United Presbyterian Home
Eight members of the Book Club met on Jan. 2 in the Campbell Room. Each person told about a Christmas book they read over the holidays. The next meeting of the group will be Wednesday morning, Jan. 30. The group will be discussing "Caleb’s Crossing," a novel by Geraldine Brooks. It is based on the true story of a young man who in 1665 became one of the first Native Americans to graduate from Harvard.
Several men joined in the hymn sing this week in the Health Center. Jerry King and Reid Orris led residents in singing hymns accompanied by Julia Gamon on the piano. Janice Twinam gave the devotions and Jane Cuddeback offered the Lord’s Prayer.
Shopping was on the agenda Wednesday as Carol Enfield and Elizabeth Tschantz of the Activities Department took a group of residents to shop for necessities. Since it was a warm and sunny day by January standards, the group took a scenic drive around Lake Trio to view the lake dredging project and visit with a few residents in the area. Thanks to the volunteers who went along as shopping aides, especially Lincoln and Sophia Kleese.
Bernice Logan shared her recipe for Scotcheroos on Wednesday and made a batch for residents and staff to enjoy. Bernice says that the recipe is one that she included in the United Presbyterian Home Cookbook for the 2003 addition and has been a family favorite for years.
Amy Kleese and Stefanie Tschantz of the Wellness and Fitness Center have been busy this week conducting Senior Fitness Tests to residents of the UPH. Every six months residents perform a series of exercises such as sit and squat, arm curls and the back scratch test to check for flexibility, body strength, balance and endurance. The results are then compared to past tests as a form of measurement, and residents are given a printout of their results comparing them to others of the same age bracket and gender. This is where the benefits of routine exercise and activity show up. Amy and Stefanie are pleased with how well the residents have performed and wish to thank those who participated in the testing as well as classes and programs thoughout the year.

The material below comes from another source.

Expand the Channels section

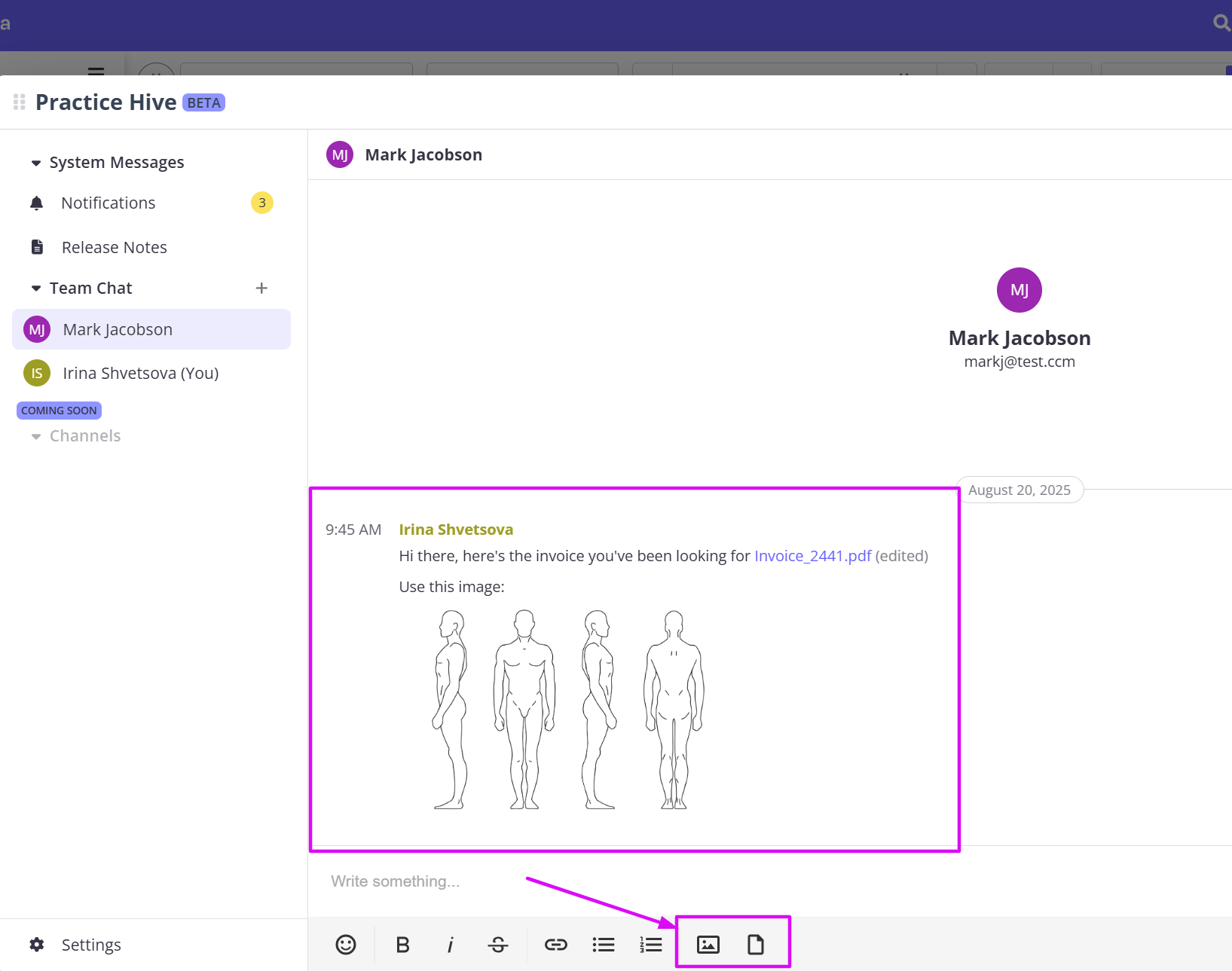pos(36,435)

The January art show in the U.P. Home Gallery is titled Birds and Blooms. It offers a bright spot in a cold month. Davida Nicholson’s birds are worth the visit.
Marjorie Fullerton remembers shared times around the Fulton Hall fireplace when she first moved to the United Presbyterian Home 18 years ago. Marjorie and couples Tom and Marjorie Overett, Duane and Betty Gipple, Rodney and Lu Slight and Phil and Ruth Hanson were scheduled to move in to the newly built Kerr Hall and had given up their homes before their new residences became available. They were given the opportunity to store their belongings in the basement of the United Presbyterian Home and stay in the upstairs guest rooms which became known to them as the “Crow’s Nest.” Marjorie remembers fondly the evenings when they all gathered around the fireplace and got to know each other. The 1909 Parlor was once again filled with a family who enjoyed nothing more than the entertainment of conversation while seated around the warmth of a glowing fire. Marjorie also remembers playing the piano in the Parlor on Sunday mornings while Lyle Wilcox built a fire and people ventured in and out as part of their morning routine. Marjorie says that a fire in the fireplace brings back many pleasant memories.

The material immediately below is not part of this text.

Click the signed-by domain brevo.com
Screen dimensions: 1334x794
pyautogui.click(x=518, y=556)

The Classics Et Cetera for Jan. 10 included an Overture to “The Two Foscari” by Giuseppe Verdi; 1st Movement of Piano Concerto in G Major by Joseph Haydn; “Dance of the Hours” from “La Gioconda” by Amilcare Ponchielli; “I’ll Be with You in Apple Blossom Time” performed by the Andrews Sisters; selections from “Rodeo Suite” by Aaron Copland; Menuetto from Beethoven’s Septet in E-flat Major arranged for the Budapest Clarinet Quintet; “The Major of St. Lo,” march by Col. Eugene W. Allen.
Possibly the piece of classical music that has been parodied the most over the years is “Dance of the Hours,” from the opera “La Gioconda” by Amilcare Ponchielli (1834-1886). The two best known are probably the ballet by of humanized ostriches, hippos, elephants and alligators in Walt Disney’s 1940 film “Fantasia,” and Allan Sherman’s hilarious “Hello Mudduh, Hello Fadduh” from 1963. Actually, Ponchielli is arguably the second most important Italian opera composer in the third quarter of the 19th century after (long after) only the great Verdi.